Si no tienes expectativas, nada te puede decepcionar.
Pues eso: hemos llegado aquí, yo escribiendo, tú leyendo. Y ni tú ni yo esperamos que el tedio se nos vaya a quitar por compartir este trocito de espacio. Por mucho que enciendas esa linterna, esto es un puto agujero negro. No, tampoco nos valen las cerillas. No es que aquí nos sobre el oxígeno. ¿Qué tal si nos quedamos muy quietos sin decir nada? Esperando sin esperanza. Como heroinómanos pasando el mono, soñando con un chute que nunca nos llegará. Paralíticos soñando con caminar. Dementes que intentan recordar. Siempre nos quedará el pasado. La vida es un paseo por un callejón sin salida. No es que me guste el melodrama, es que soy realista. Puede que no sepa de qué va la película, pero al menos sé que no tiene final feliz. No espero que lo entiendas. Por eso no me desilusionaré cuando no lo hagas. Los mejores seres humanos consiguen como recompensa un hueco en los libros de historia. Deja para los demás lo que no quieras hacer hoy. El fracaso no es una derrota. En realidad es lo normal. ¿Serás tú uno de los escogidos? ¿El líder de algún movimiento que morirá con el tiempo? ¿Hay algo que no muera al cabo de un tiempo?
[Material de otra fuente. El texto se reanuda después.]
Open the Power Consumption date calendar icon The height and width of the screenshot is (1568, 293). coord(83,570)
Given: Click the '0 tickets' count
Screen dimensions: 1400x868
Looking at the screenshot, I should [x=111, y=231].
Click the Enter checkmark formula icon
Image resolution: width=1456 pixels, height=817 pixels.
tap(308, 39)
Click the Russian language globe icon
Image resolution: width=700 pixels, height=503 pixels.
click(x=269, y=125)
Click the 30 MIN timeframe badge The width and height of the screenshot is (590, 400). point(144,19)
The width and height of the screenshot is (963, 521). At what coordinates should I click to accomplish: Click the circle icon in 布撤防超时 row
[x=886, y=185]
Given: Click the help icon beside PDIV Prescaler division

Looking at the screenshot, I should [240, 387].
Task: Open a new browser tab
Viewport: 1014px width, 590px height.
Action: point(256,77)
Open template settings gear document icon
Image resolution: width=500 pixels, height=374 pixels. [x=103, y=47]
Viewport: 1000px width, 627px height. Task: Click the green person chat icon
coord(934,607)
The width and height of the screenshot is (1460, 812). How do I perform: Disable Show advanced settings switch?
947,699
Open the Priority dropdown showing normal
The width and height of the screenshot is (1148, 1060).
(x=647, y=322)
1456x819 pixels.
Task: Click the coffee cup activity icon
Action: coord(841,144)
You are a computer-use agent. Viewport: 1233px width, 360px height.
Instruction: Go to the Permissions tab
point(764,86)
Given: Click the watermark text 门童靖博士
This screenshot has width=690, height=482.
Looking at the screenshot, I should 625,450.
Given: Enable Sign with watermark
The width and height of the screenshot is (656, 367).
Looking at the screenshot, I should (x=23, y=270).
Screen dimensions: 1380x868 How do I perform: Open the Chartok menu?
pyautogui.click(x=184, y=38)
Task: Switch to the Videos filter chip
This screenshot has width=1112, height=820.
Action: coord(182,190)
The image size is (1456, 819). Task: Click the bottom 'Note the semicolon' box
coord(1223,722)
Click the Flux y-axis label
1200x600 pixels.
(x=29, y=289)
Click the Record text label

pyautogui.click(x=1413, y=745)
Seas quien seas, estás aquí encerrado conmigo. Algo debes haber hecho mal para acabar aquí. Quizás lo mejor que se puede esperar de nosotros es que yo escriba esto y que tú lo leas. No hay nada detrás. No hay trampa. Sólo el silencio del gatillo después de la detonación. Nada por aquí, nada por allá. Literatura como balas taladrando tu cerebro. Unidireccional. Abriéndose camino. Haciendo el trayecto de un gigantesco piercing en tu calavera. Un rehén asesinando a otro. Sin motivo. Porque no tenemos nada mejor que hacer. Yo disparo, tú quedas al borde de la muerte. Se escribe mejor si tienes hambre, si tienes sed, si tienes ese picor que queda en ese punto de la espalda que no te puedes rascar. Se lee mejor si has colmado todas tus necesidades y estás, por lo demás, ocioso. Eso es lo que nos diferencia, aunque estemos en este mismo agujero. El hambre. La sed. La incomodidad. El dolor. 
En fin, ¿no tendrás un cigarrillo?

lunes, 25 de febrero de 2013

¡Bum!

Decir: volveré para la cena, sabiendo que no será posible. Silbar una canción que a ella le gusta mucho. Coger el camino más largo. Pasado un tiempo, el gato de Schrödinger muere de todas formas. Los vecinos avisarán a los bomberos de que algo huele mal en el apartamento. Parar en una gasolinera y comprar cerveza. La probabilidad de que acabes muerto es de un 100%. Preparar una nota de despedida. Lo más sencilla posible. Como si fuera un suicidio. Por si acaso. Elegir un sitio apartado para aparcar. Esperar a que se haga de noche para salir del caballo de Troya. En algún sitio del mundo alguien debe estar haciendo la misma cuenta atrás. La cerveza es para soportar la espera, claro. Mirar de soslayo el paquete sobre el asiento del copiloto. En algún sitio del mundo alguien está teniendo un orgasmo. Abrir otra cerveza. Quitar el papel de regalo de la caja de Pandora. Con nervios, como si fuera tu cumpleaños. En algún sitio del mundo alguien está disparando a otra persona. Tener la sensación de cabalgar sobre una bomba atómica. Tener la sensación de que tu trabajo es el peor del mundo. Coger el trasto con las manos. Pensar que es una estupidez eso de que hagan falta cuatro jinetes. Con uno basta. Hoy en día cualquiera se mataría por tener ese trabajo. Aunque el sueldo no sea gran cosa. Aunque el turno sea de noche. Y te paguen por horas. Dar un último trago a la cerveza. En algún lugar del mundo alguien se muere solo y sin descendencia. Ni falta que le hace. Dudar por un momento si apretar el botón rojo o no. Mirar de nuevo el reloj. Ya no queda cerveza. Imaginar que tienes cuernos, rabo y un tridente. Y que te llamas algo así como Lucifer. Imaginarte que no eres un currito de mierda. Putas Empresas de Trabajo Temporal. Mirar de nuevo el reloj. Es la hora. En algún lugar del mundo alguien se está sacando un moco mientras espera a que se ponga verde el semáforo. Sonreír. A la mierda, mandar todo a la mierda. 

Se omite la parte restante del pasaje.